DESCRIPTION OF THE TASK:
The data that follows is to be copied exactly, with each image removed.

EXERCISE DATA:
● ● ●
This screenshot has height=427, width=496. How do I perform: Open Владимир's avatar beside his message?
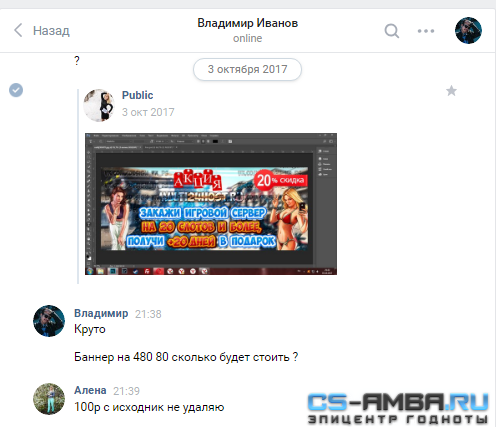(x=49, y=321)
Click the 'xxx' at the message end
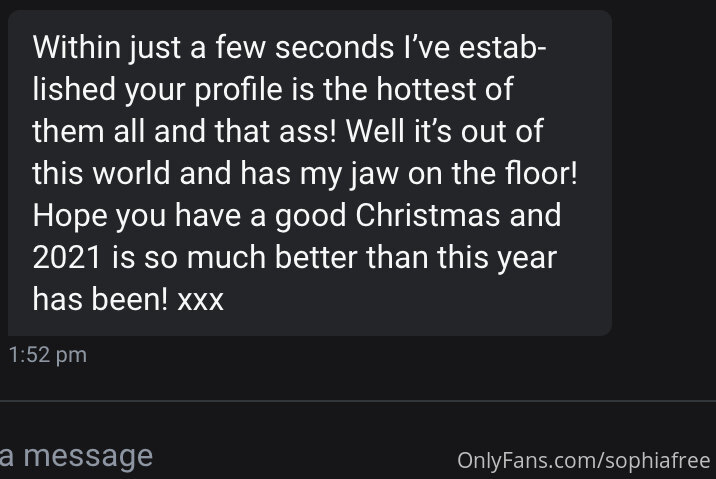 pyautogui.click(x=200, y=299)
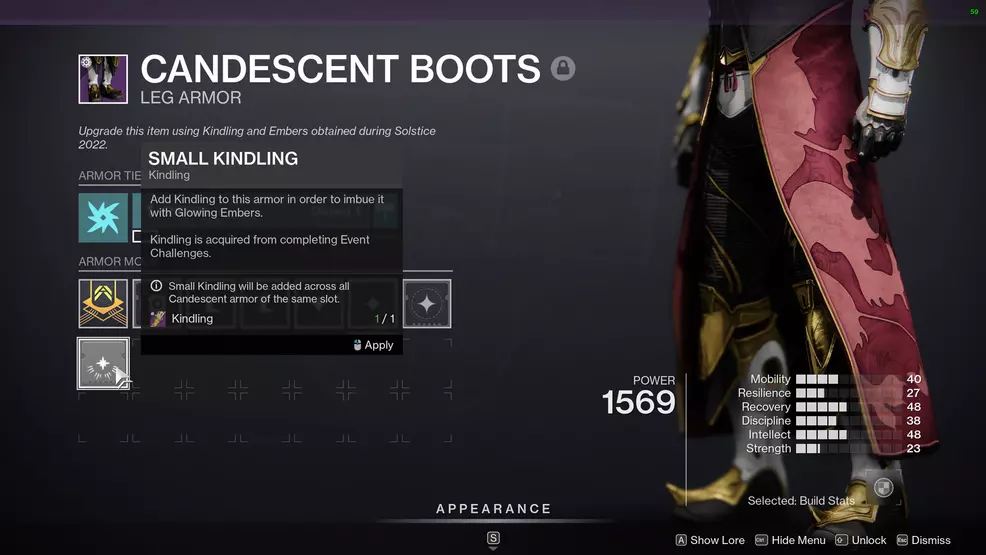Viewport: 986px width, 555px height.
Task: Click the info icon in kindling tooltip
Action: pyautogui.click(x=157, y=286)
● ● ●
WRITTEN ANSWER:
This screenshot has height=427, width=496. How do I perform: Open Владимир's avatar beside his message?
(x=49, y=321)
Click the 'xxx' at the message end
 pyautogui.click(x=200, y=299)
Viewport: 986px width, 555px height.
Task: Click the info icon in kindling tooltip
Action: pyautogui.click(x=157, y=286)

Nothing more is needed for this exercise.